脂肪分化异常是肥胖发生的关键环节, 因而识别新的参与脂肪分化的调控因子对于我们了解脂肪组织的生理及病理学尤为重要。前期研究应用cDNA微阵方法从脂肪组织中筛选出一个与肥胖相关的新基因，我们命名为SP3。研究发现SP3为分泌蛋白；在脂肪组织高表达且与体脂含量正相关；其表达同时受营养信号（如饥饿、再进食、肥胖和胰岛素抵抗等）的影响。在3T3-L1细胞分化过程中，随脂肪细胞成熟SP3表达逐渐增多，但在整个过程呈双相表达。慢病毒稳转SP3抑制3T3-L1细胞的脂肪分化成熟，且抑制脂肪分化关键转录因子和成熟相关基因的表达；进一步构建SP3脂肪组织特异性转基因小鼠，与对照小鼠相比，转基因动物脂肪组织重量减少和脂肪细胞体积变小。综上，前期研究结果初步提示新的脂肪因子SP3调控脂肪细胞分化，其作用机制尚待进一步深入研究。本项目的开展将会拓展SP3的功能研究，为肥胖及相关疾病的防治提供新的靶点和思路。

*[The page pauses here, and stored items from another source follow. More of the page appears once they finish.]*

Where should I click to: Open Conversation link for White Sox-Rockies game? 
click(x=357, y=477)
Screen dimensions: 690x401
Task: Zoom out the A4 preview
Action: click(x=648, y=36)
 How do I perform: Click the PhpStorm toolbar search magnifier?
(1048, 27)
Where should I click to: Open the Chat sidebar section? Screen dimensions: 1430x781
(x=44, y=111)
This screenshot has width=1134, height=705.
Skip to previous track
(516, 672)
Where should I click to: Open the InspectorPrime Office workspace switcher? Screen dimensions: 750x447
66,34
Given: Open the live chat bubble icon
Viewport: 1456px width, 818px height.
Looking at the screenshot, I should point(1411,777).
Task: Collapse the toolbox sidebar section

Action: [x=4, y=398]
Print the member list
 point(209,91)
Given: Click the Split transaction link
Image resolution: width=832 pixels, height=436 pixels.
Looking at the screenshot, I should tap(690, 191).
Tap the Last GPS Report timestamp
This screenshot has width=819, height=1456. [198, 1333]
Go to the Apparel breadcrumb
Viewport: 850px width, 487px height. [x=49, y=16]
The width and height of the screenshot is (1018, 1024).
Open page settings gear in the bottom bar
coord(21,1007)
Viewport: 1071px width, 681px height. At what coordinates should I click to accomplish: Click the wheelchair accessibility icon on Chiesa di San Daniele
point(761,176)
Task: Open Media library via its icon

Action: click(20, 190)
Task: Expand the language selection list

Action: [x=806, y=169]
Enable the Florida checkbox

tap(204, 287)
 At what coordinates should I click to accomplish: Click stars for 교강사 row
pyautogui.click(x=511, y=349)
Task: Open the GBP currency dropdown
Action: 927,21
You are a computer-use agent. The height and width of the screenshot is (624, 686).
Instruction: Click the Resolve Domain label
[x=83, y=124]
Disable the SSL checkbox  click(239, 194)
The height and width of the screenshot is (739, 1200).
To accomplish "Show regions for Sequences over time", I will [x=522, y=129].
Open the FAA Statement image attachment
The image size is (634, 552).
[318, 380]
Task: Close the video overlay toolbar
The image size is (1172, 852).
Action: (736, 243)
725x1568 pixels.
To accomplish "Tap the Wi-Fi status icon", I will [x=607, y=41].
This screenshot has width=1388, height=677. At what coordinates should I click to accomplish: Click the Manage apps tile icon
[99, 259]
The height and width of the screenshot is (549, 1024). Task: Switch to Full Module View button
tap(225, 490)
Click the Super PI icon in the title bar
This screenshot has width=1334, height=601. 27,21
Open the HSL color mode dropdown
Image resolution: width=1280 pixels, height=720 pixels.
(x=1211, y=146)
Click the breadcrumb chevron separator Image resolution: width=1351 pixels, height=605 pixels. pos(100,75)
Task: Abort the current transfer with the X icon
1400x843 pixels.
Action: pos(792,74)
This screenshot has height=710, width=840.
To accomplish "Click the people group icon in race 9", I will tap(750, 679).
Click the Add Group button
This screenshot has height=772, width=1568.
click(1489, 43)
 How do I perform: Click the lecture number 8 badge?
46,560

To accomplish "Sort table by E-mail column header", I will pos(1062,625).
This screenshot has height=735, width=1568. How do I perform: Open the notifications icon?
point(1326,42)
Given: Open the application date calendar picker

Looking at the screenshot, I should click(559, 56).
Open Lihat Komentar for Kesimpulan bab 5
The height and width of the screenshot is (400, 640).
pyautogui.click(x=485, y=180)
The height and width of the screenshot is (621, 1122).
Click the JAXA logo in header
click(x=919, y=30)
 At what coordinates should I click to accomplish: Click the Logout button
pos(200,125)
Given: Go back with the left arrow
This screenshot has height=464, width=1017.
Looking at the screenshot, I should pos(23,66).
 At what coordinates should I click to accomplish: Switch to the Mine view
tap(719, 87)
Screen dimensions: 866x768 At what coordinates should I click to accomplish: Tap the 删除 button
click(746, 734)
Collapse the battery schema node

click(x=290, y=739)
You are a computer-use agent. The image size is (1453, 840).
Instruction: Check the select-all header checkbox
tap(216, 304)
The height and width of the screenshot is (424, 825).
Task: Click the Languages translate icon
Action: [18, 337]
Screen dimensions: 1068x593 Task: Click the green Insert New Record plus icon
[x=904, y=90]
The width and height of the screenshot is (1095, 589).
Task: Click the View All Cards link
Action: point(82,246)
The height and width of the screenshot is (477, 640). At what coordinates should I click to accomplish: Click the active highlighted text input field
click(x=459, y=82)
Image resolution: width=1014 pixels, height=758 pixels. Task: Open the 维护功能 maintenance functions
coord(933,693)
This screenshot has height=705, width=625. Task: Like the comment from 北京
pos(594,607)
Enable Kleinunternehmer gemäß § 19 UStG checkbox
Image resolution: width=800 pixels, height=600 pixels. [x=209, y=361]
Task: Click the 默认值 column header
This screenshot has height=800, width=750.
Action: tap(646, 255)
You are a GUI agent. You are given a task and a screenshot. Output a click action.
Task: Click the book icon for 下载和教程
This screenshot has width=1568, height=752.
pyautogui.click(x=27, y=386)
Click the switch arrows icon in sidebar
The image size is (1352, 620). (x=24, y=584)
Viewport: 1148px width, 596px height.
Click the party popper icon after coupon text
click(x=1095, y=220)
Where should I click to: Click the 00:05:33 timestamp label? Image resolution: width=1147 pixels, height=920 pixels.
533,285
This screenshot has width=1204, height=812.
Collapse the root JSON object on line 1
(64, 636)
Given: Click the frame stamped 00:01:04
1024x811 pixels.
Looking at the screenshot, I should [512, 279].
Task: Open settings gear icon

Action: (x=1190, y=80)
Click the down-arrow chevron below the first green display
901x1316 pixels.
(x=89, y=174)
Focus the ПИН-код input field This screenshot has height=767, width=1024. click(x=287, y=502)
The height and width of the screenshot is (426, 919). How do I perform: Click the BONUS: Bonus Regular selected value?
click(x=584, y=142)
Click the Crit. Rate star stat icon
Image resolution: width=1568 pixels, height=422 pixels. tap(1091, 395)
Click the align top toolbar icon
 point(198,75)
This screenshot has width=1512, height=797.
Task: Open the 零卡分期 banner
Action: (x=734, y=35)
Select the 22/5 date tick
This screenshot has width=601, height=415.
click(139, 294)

脂肪组织是最大的内分泌器官，能够分泌大量的脂肪因子（激素和细胞因子）参与机体的能量代谢。本课题组在该项目的支持下，首次证实SP3为新的脂肪因子，其表达与机体营养状态相关。随后对该基因进行功能研究，发现SP3在3T3-L1脂肪细胞诱导分化过程中呈双相表达趋势，脂肪细胞系中过表达SP3能够抑制脂肪分化成熟,抑制脂肪分化关键转录因子PPAR-γ, C/EBP-α的表达；脂肪组织特异性转基因动物在高脂诱导下体重、体脂含量、脂肪细胞体积数目、胰岛素敏感性、脂肪分化相关脂肪因子和炎症因子的表达较野生对照动物均有差异。综上，体内外实验均证实SP3抑制脂肪细胞分化成熟。进一步机制研究提示SP3抑制脂肪分化作用与其参与转录因子PPAR-γ, C/EBP-α，脂肪成熟marker AP2及炎症因子IL-1-β、IL-6、TNF-α之间的crosstalk相关，目前该部分研究结果已撰写成文，准备投递。课题组在该项目的支持下，进一步研究发现SP3通过调控下丘脑炎症因子IL-1-β、IL-6的表达抑制食欲，该研究结果已发表。综上，本课题组研究结果具有原创性，拓展了目前人们对新的脂肪因子功能研究的认识，为肥胖及其相关代谢紊乱的防治提供新的思路。